Requirements:
Reproduce each of the following rows verbatim, keeping every line and character unchanged.
=======
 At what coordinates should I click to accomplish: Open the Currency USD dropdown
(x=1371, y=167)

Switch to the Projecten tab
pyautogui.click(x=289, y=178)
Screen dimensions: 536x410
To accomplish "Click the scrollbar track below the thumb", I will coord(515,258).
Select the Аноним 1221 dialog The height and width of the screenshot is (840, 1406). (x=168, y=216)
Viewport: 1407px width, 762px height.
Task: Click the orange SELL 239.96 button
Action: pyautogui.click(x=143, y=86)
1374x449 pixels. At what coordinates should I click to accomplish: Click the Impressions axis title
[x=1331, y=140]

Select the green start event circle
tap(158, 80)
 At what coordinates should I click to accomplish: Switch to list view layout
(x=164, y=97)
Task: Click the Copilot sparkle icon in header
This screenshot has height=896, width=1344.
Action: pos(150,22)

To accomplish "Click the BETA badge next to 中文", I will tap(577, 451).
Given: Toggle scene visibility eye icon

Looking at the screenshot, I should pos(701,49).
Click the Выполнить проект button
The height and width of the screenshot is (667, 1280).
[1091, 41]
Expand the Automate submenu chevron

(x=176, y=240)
=======
Worked answer:
 At what coordinates should I click to accomplish: Open the Currency USD dropdown
(x=1371, y=167)

Switch to the Projecten tab
pyautogui.click(x=289, y=178)
Screen dimensions: 536x410
To accomplish "Click the scrollbar track below the thumb", I will coord(515,258).
Select the Аноним 1221 dialog The height and width of the screenshot is (840, 1406). (x=168, y=216)
Viewport: 1407px width, 762px height.
Task: Click the orange SELL 239.96 button
Action: pyautogui.click(x=143, y=86)
1374x449 pixels. At what coordinates should I click to accomplish: Click the Impressions axis title
[x=1331, y=140]

Select the green start event circle
tap(158, 80)
 At what coordinates should I click to accomplish: Switch to list view layout
(x=164, y=97)
Task: Click the Copilot sparkle icon in header
This screenshot has height=896, width=1344.
Action: pos(150,22)

To accomplish "Click the BETA badge next to 中文", I will tap(577, 451).
Given: Toggle scene visibility eye icon

Looking at the screenshot, I should pos(701,49).
Click the Выполнить проект button
The height and width of the screenshot is (667, 1280).
[1091, 41]
Expand the Automate submenu chevron

(x=176, y=240)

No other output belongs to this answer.